Il caldo estremo ha causato l’innalzamento delle temperature dell’acqua provocando anche gravi conseguenze per gli ecosistemi lagunari dell’Alto Adriatico. Nella Sacca di Scardovari sono morti circa mille quintali di cozze Dop, mentre nella Sacca di Goro è scomparso fino al 90% delle vongole.
L’allarme dei Pescatori
A denunciare la situazione è Confcooperative Agroalimentare e Pesca, che parla di un’emergenza aggravata dagli effetti del cambiamento climatico e dalle difficoltà già causate negli ultimi anni dall’invasione del granchio blu.

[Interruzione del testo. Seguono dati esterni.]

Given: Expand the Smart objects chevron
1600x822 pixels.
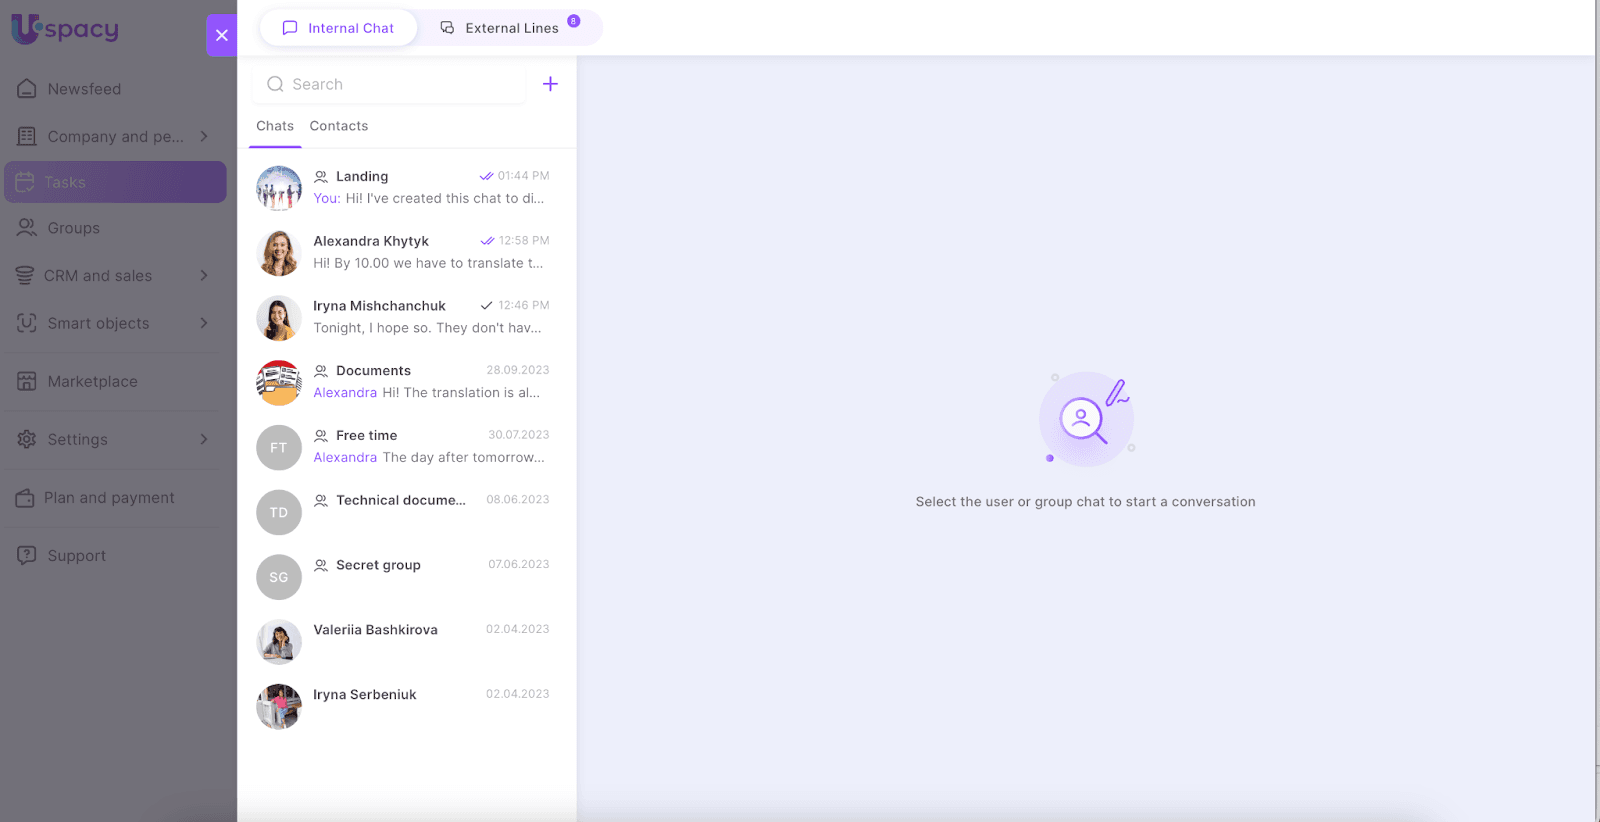Looking at the screenshot, I should point(204,323).
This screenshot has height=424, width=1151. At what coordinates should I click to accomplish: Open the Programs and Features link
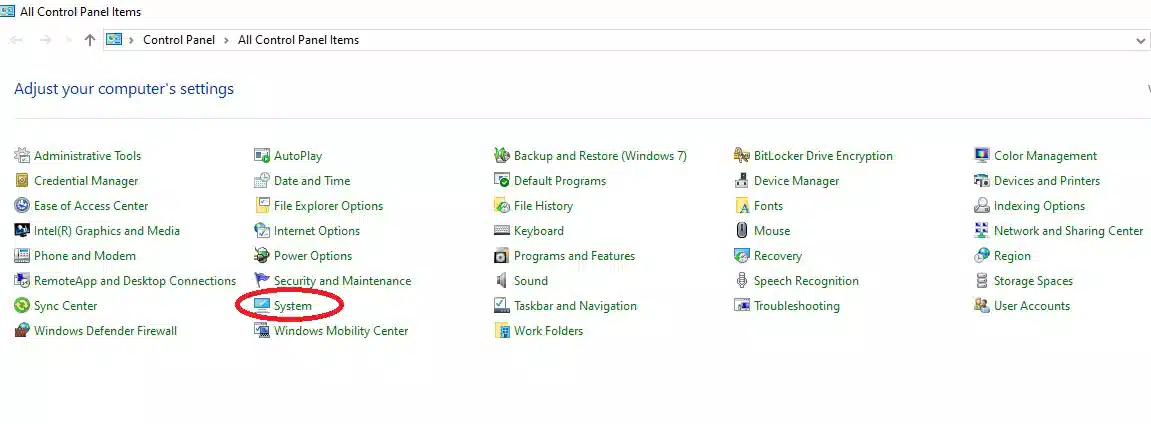(574, 256)
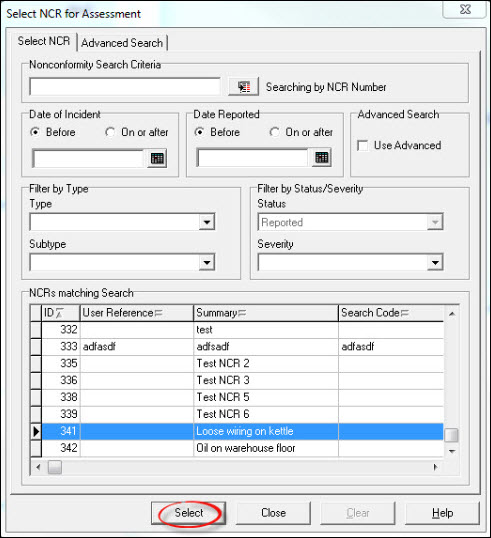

Secondo Confcooperative Agroalimentare e Pesca, nelle lagune dell’Alto Adriatico la temperatura dell’acqua ha raggiunto i 32 gradi. Un valore che altera l’equilibrio dell’ambiente marino e rende sempre più difficile la sopravvivenza dei molluschi. L’aumento della temperatura, infatti, riduce la quantità di ossigeno disciolto nell’acqua, favorisce la proliferazione delle alghe e aumenta il rischio di morie nelle aree costiere e lagunari. È un insieme di fattori che mette sotto forte pressione specie particolarmente sensibili come cozze e vongole. La situazione più grave viene segnalata nella Sacca di Scardovari, in provincia di Rovigo, dove il Consorzio Cooperative Pescatori del Polesine registra una moria improvvisa di circa mille quintali di cozze Dop. La preoccupazione, però, non riguarda soltanto le cozze. Anche le ostriche, considerate più resistenti a condizioni ambientali difficili, sono esposte ai rischi legati all’eccezionale aumento della temperatura dell’acqua.

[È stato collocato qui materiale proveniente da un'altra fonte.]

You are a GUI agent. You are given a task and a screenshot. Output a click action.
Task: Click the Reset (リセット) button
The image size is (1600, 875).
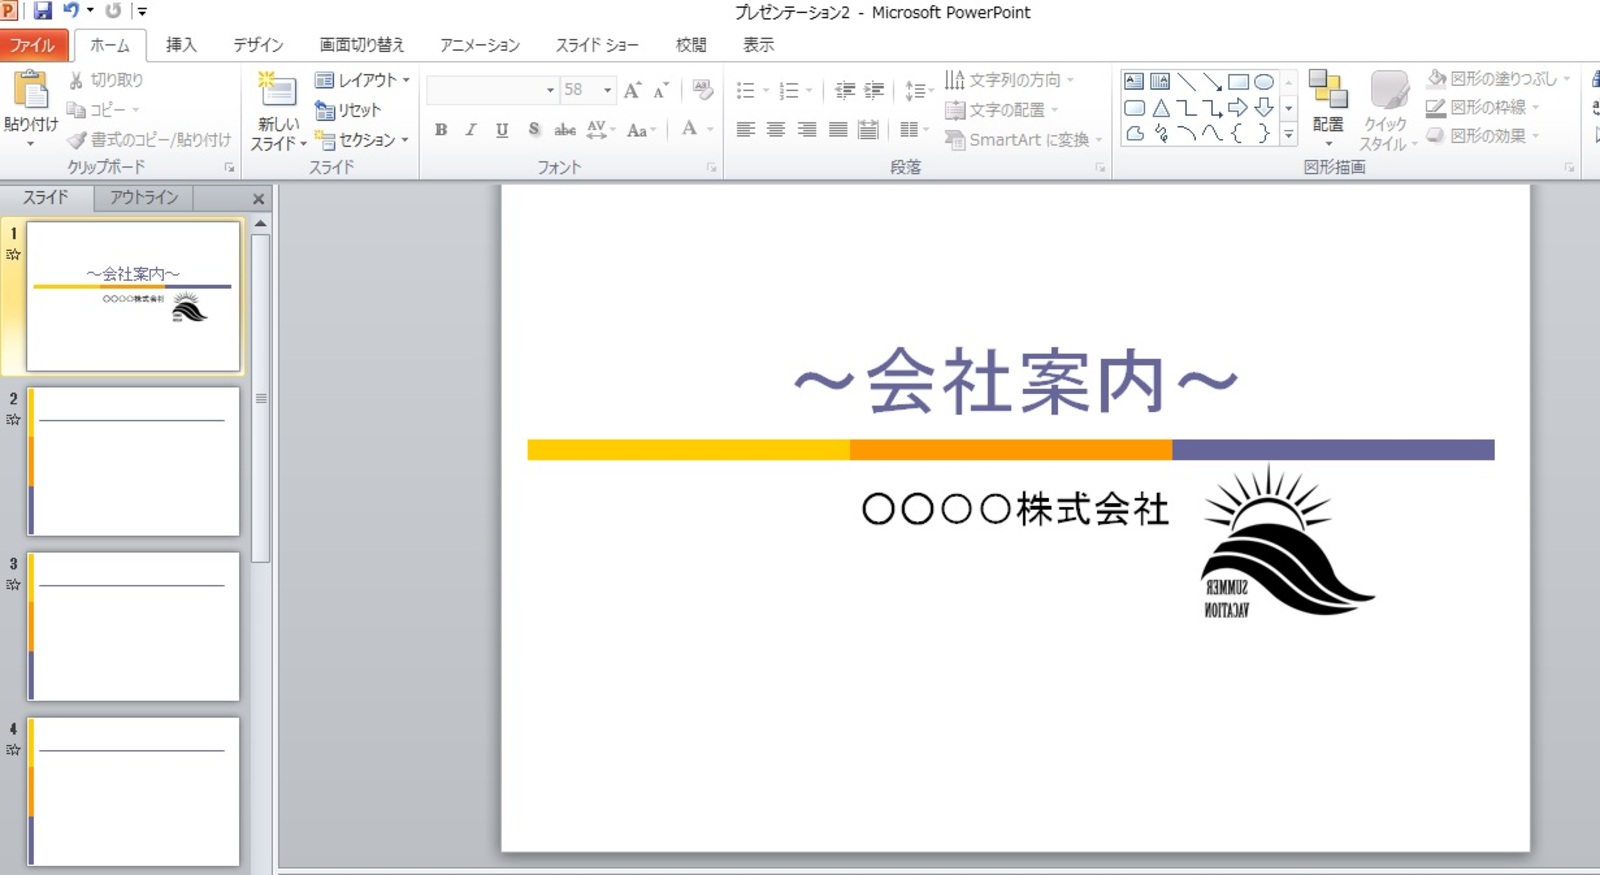[x=348, y=110]
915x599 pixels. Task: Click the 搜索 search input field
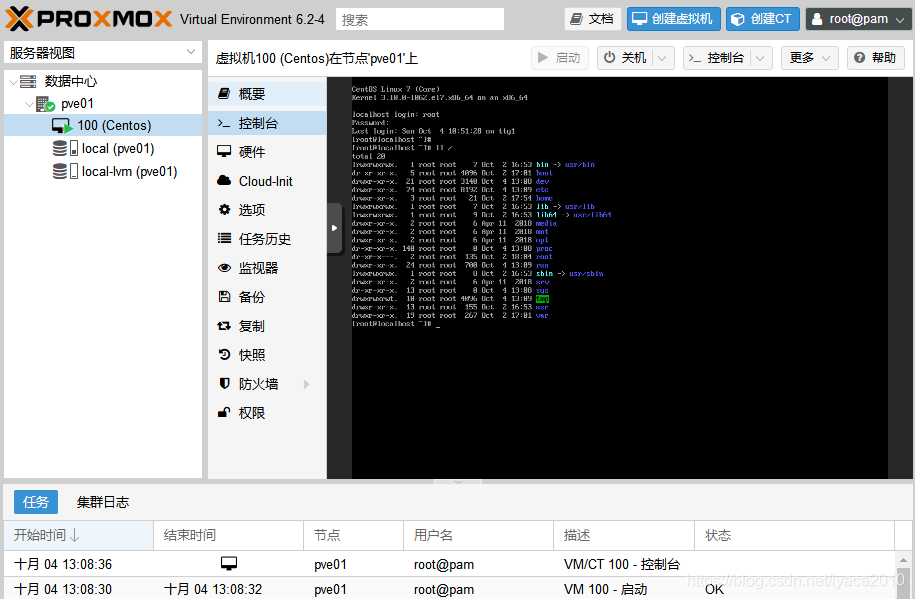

La situazione delle vongole
Scenario altrettanto critico nella Sacca di Goro, in provincia di Ferrara. Qui il caldo intenso e il limitato ricambio dell’acqua hanno trasformato la laguna, come spiegano gli operatori, in una vera e propria “gigantesca pentola”. Secondo le stime riportate da Confcooperative Agroalimentare e Pesca, fino al 90% delle vongole è scomparso. A complicare ulteriormente la situazione è una fioritura algale che, secondo quanto riferito, non si registrava con questa intensità da almeno 10-15 anni. Gli operatori sono costretti a rimuovere continuamente le alghe per poter proseguire il lavoro.